Video: ANA@TOR: Andersen kicks out his pad to rob Rakell

They are hoping Rakell can help Perry break out of a slump, just as he did when they played together for parts of last season. Who knows what could be possible a year later, now that Rakell is armed with more experience and the fact he has 21 points (14 goals, seven assists) in 25 games?

Plus, Vermette was not around last season to shoulder the load in the faceoff circle, where Anaheim has excelled this season. Kesler has the most faceoff wins (465) in the NHL, and Vermette has the best winning percentage (66.0) for centers who have taken more than 25 draws.

"I've said on numerous occasions that we felt Rakell was going to play center at some point," Carlyle said. "I don't know if [Thursday] is the night or not. We do have that option.

"We've played with the numbers on numerous occasions, and we'll see what we decide to do."

Getzlaf pointed out that the' Ducks depth gives them the luxury of trying to find the right combinations, searching for the correct fit and not depending too much on Kesler's line, which he said is playing "complete hockey."

"We've got to score goals," Getzlaf said. "… Our line has got to be better in the goal-scoring department. We switched it up [Wednesday] and we'll see how it works."

The tried and true formula wasn't quite doing it. But Carlyle doesn't see the need for full-scale change. Again, the ups and downs of this season are not remotely like last season's slow start.

Video: ANA@DAL: Getzlaf chips the puck in from the doorstep

"Our perception of this whole thing is if we can stay competitive here and build on the five games over .500 and find a way to eliminate some of these overtimes, we'd be a lot happier," Carlyle said of the Ducks' 1-7 record in overtime and shootouts. "If we are .500 in overtime, we'd be in first place. That's the difference."

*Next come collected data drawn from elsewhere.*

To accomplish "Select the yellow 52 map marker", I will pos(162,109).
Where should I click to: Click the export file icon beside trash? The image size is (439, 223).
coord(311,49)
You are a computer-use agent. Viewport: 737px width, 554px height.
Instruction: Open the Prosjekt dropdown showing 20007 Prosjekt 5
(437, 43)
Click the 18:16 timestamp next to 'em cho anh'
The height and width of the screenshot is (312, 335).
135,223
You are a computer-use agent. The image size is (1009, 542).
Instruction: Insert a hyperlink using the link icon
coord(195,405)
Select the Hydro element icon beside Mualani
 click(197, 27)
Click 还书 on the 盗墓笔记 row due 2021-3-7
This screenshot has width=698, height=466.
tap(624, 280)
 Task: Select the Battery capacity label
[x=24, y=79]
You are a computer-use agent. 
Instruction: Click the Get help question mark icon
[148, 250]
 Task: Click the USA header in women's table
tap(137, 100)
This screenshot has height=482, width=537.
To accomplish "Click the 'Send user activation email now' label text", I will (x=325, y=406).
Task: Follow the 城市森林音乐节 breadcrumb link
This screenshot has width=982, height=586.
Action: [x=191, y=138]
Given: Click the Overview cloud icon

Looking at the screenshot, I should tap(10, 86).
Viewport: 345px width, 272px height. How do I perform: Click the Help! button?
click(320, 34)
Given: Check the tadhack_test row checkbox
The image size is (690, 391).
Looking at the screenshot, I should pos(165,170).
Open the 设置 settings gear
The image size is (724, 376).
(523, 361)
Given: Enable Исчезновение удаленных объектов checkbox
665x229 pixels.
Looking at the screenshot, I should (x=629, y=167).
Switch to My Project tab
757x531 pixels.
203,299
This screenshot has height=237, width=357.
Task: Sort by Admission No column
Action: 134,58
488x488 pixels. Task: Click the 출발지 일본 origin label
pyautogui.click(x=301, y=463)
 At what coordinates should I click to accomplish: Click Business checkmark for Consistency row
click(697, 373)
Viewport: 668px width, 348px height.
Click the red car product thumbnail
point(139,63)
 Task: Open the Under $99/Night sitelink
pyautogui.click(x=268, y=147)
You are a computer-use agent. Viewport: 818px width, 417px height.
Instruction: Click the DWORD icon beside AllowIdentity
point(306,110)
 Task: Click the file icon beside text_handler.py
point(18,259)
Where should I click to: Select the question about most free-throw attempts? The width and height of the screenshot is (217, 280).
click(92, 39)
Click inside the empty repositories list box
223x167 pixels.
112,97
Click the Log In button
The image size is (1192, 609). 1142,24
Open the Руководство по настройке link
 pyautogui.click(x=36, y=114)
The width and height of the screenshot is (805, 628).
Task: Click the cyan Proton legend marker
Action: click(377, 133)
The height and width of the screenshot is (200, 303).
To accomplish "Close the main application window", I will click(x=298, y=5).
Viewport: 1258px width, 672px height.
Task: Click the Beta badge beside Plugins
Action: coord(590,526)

They seemingly have more tools at their disposal to work their way out of it. Vermette, an unrestricted free agent, signed with Anaheim on Aug. 15. Kase was called up from San Diego of the American Hockey League and made his NHL debut on Nov. 2.

"This league is better for him because down there [in the AHL] it's all over [the place]," Ducks general manager Bob Murray said. "Here it's structured, and he's a very structured kid. He's strong on the puck and he works and he doesn't panic."

Despite the scoring woes, Perry is Anaheim's third-leading scorer with 27 points, one point behind Getzlaf and two behind Kesler. Perry has seven goals, 20 assists and is minus-5; Getzlaf has four goals, 24 assists and is minus-7.

Video: ANA@DAL: Perry sweeps a backhand into the net for PPG

"Again, they're your big guys, your go-to guys," Carlyle said. "I don't look at it like it is all doom and gloom. Do we think they can provide more? Yes. Do we think the Kesler-Silfverberg-Cogliano line are playing maybe too much in certain situations? Yes.

"But that's the schedule and we're in this business to win. You do what you have to do to win hockey games. Are we trying to develop more cohesiveness in the other units? Yes."